Derivative Counterexamples - Calculus I need counterexamples for the following (I guess these claims are not correct):


*

*If $ lim_{n\to \infty} n\cdot (f(\frac{1}{n}) - f(0) ) =0$ then $f$ is differentiable at $x=0$ and $f'(0)=0$ . 

*If f is defined in a neighberhood of $a$ including $a$ and differentiable at a neighberhood of $a$ (except maybe at $a$ itself), and $lim_{x\to a^- } f'(x) = lim_{x\to a^+} f'(x) $ , then $f$ is differentiable at $x=a$.

*If $f$ is diff for all $x$ and satisfies $lim_{x\to \infty } f'(x) =0 $ then there exists a number $L<\infty$ for which $ lim_{x\to \infty} f(x)= L$ 

*If $f$ is diff for all $x$ and satisfies $lim _{x\to \infty} f(x)= L $ then $lim_{x\to\infty} f'(x)=0 $ .

*If $f $ is diff at $x=0$ and $lim_{x\to 0 } \frac{f(x)}{x} =3 $ , then $f(0)=0$ and $f'(0)=3$ 
Thoughts:
5) I think this claim is correct and follows from the uniqueness of the derivative... I have no idea how to prove it, but it sounds reasonable
3) Isn't a counterexample for this is $f(x)=lnx$ ? 
4) I have tried using some trigonometric functions, but still couldn't manage to find a counterexample
2) I guess that an example for this would be a function that its derivative isn't defined at this point , but its limits do
1) have no idea... It sounds incorrect (although I guess that the other direction of the claim is correct)
Help?
Thanks !
 A: *

*There is a lot of space between $1/n$  

*The only place to go wrong is at $x=a$.  Break it there.

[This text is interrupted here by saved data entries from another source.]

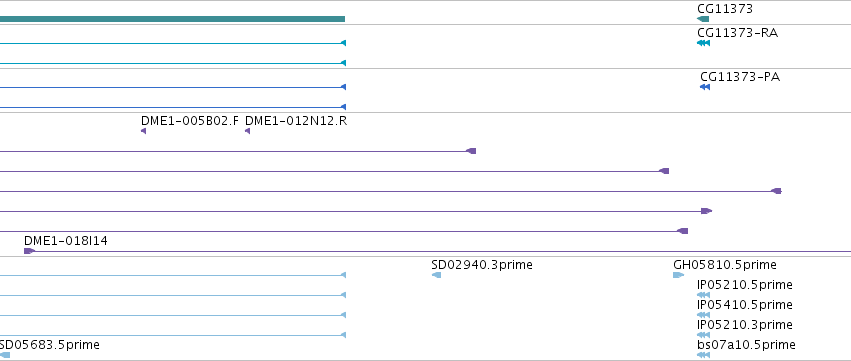This screenshot has height=361, width=851.
Task: Select the IP05210.5prime EST glyph
Action: [703, 295]
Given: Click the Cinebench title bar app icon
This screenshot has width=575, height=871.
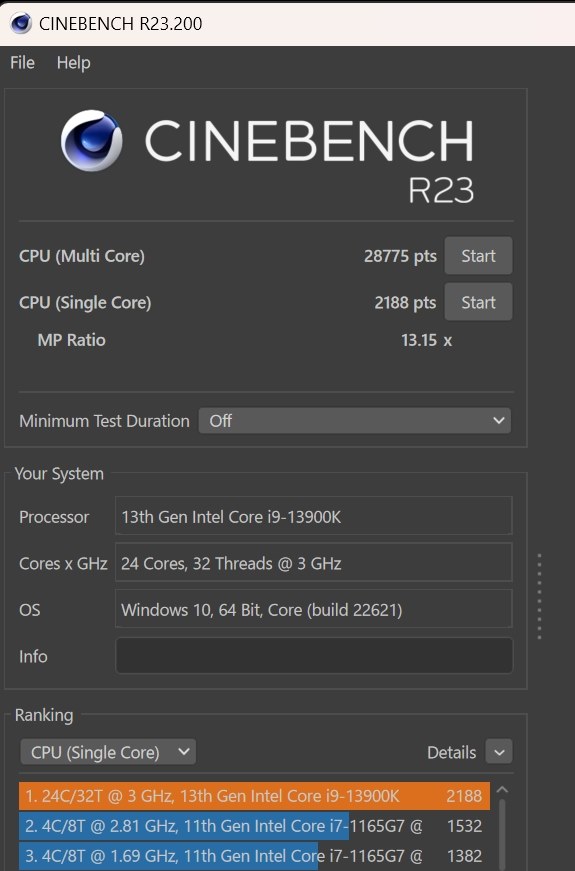Looking at the screenshot, I should pos(21,23).
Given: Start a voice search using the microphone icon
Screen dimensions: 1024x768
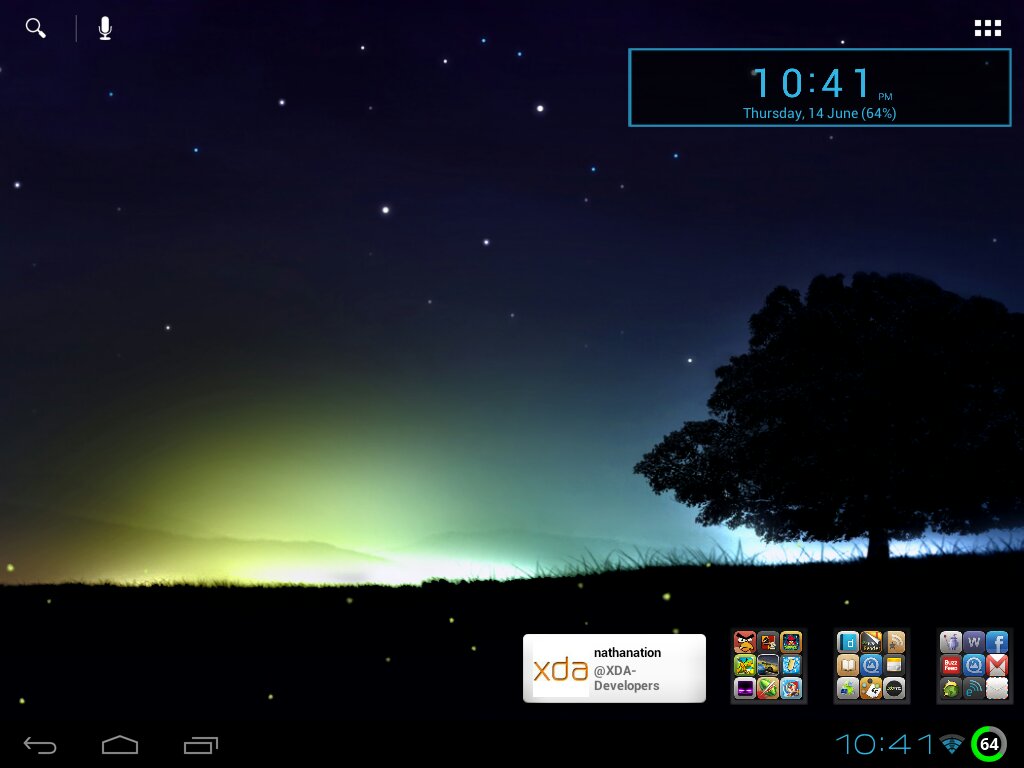Looking at the screenshot, I should pyautogui.click(x=105, y=27).
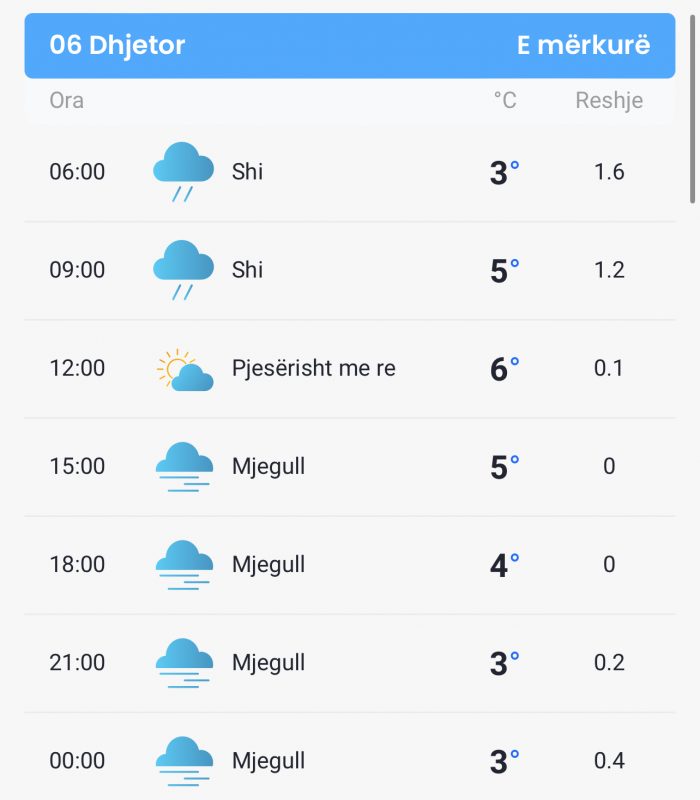Image resolution: width=700 pixels, height=800 pixels.
Task: Tap the fog icon at 00:00
Action: click(x=184, y=761)
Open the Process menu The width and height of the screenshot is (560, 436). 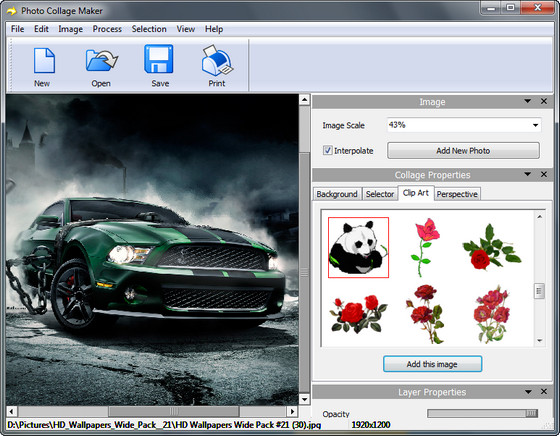107,29
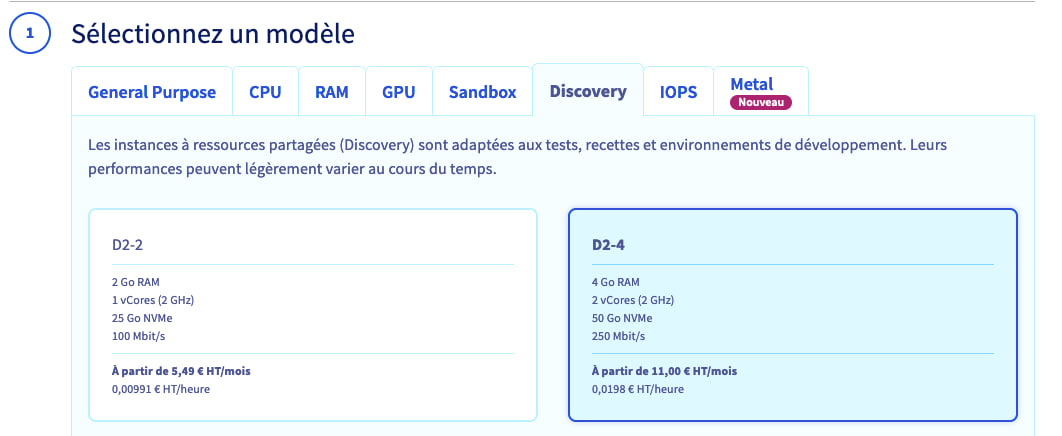Select the RAM tab
Screen dimensions: 1062x436
(x=332, y=92)
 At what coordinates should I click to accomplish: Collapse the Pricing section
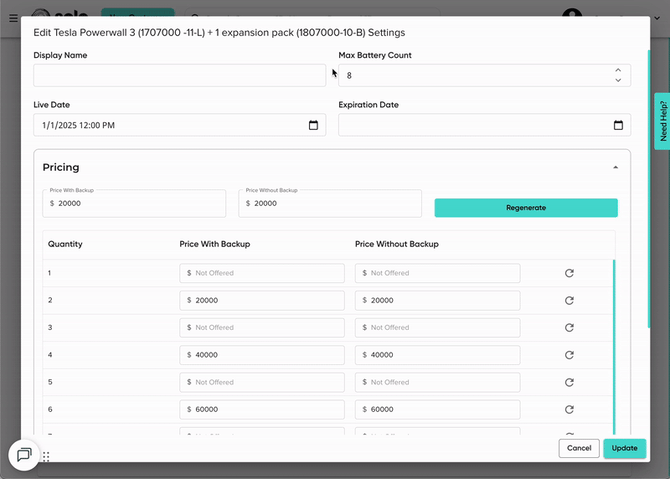[615, 167]
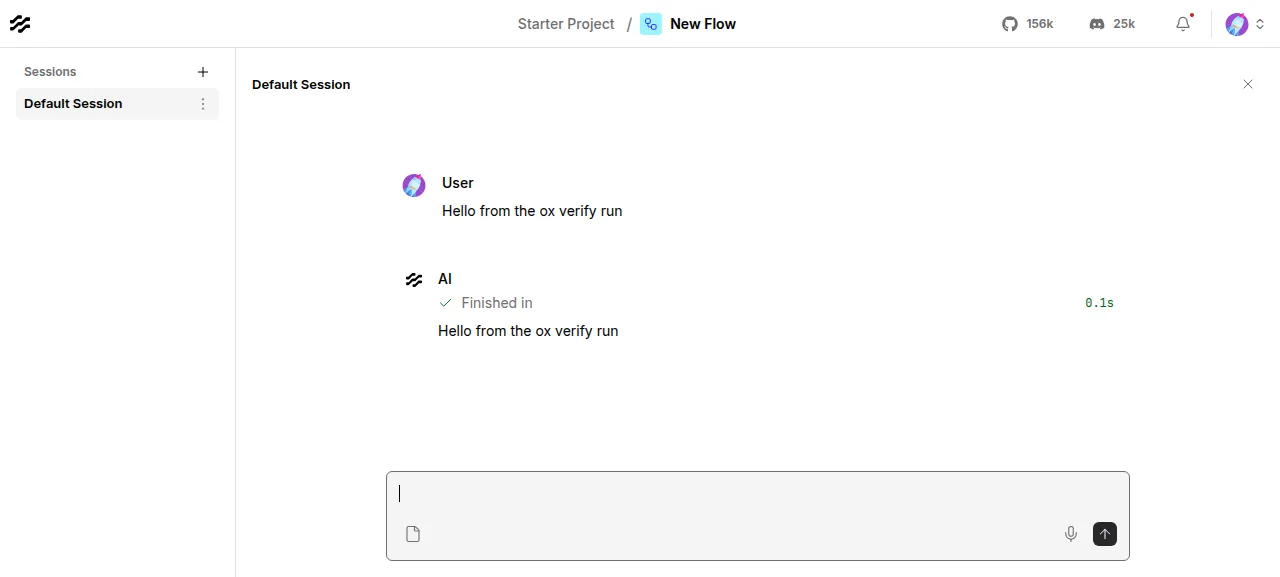The height and width of the screenshot is (577, 1280).
Task: Open the notifications bell
Action: [x=1184, y=24]
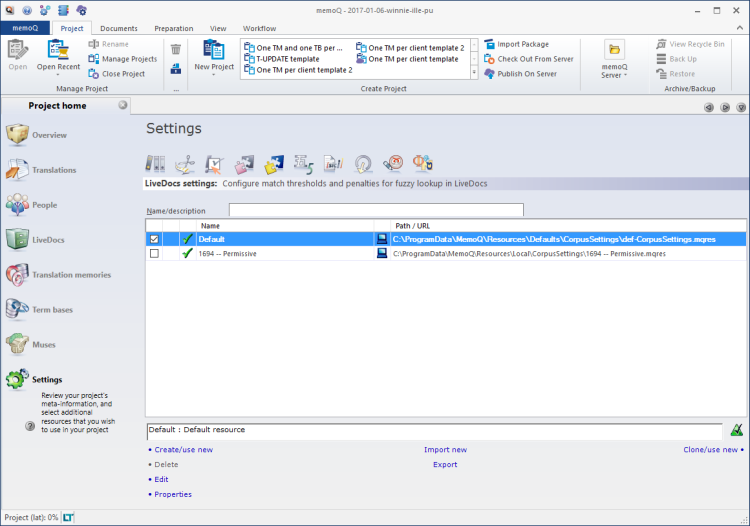Open the Muses section
Image resolution: width=750 pixels, height=526 pixels.
point(43,344)
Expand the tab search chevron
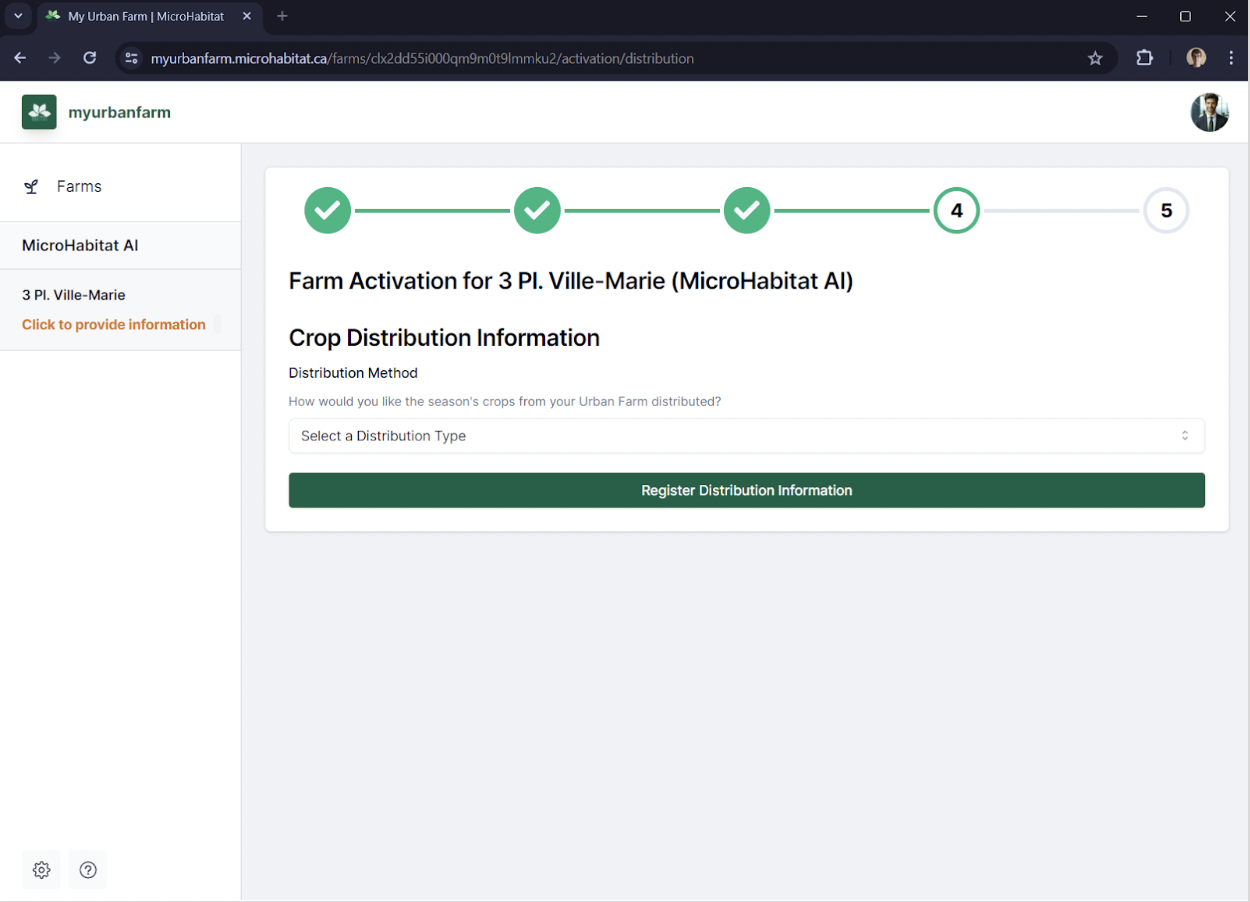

A: $5$. Think, if you take the limit you get $\frac{0}{0}$, what can you use then?
$4$. What would it mean if the derivative were positive or negative 'all the way' to infinity? 
$3$. Your example works just fine since $\log x$ is differentiable for all $x$ in its domain, it's slopes go to $0$, and the function grows without bound.
$2$. If a function is differentiable, then it is continuous. Think of the parabola $f(x)=x^2$ at the origin, think about the slopes as you approach $0$ from the left/right. Is there something you could do to the parabola at $0$ to make the statement untrue? 
$1$. Think derivative definition. 
A: For 1, if $\lim_{n\to\infty}n(f(1/n)-f(0))=0$ then we have $\displaystyle\lim_{n\to\infty}\frac{f(\frac{1}{n})-f(0)}{\frac{1}{n}}=0$.  It is common to assume that $n$ denotes a natural number but this was not indicated in the problem statement.  So assuming the stronger statement (i.e. that the limit is taken for $n\in\mathbb{R}$) this is equivalent to $$\lim_{h\to 0^{+}}\frac{f(h)-f(0)}{h}=0.$$  This does not mean that $\lim_{h\to 0}\frac{f(h)-f(0)}{h}$ exists.  For a counterexample think up a piecewise function.  Something like the following:
$$f(x)=\left\{\begin{array}{ll}
0& :x\geq0\\h(x)&:x<0
\end{array}\right..$$
Notice that this will satisfy the conditions of 1 regardless of what $h(x)$ is.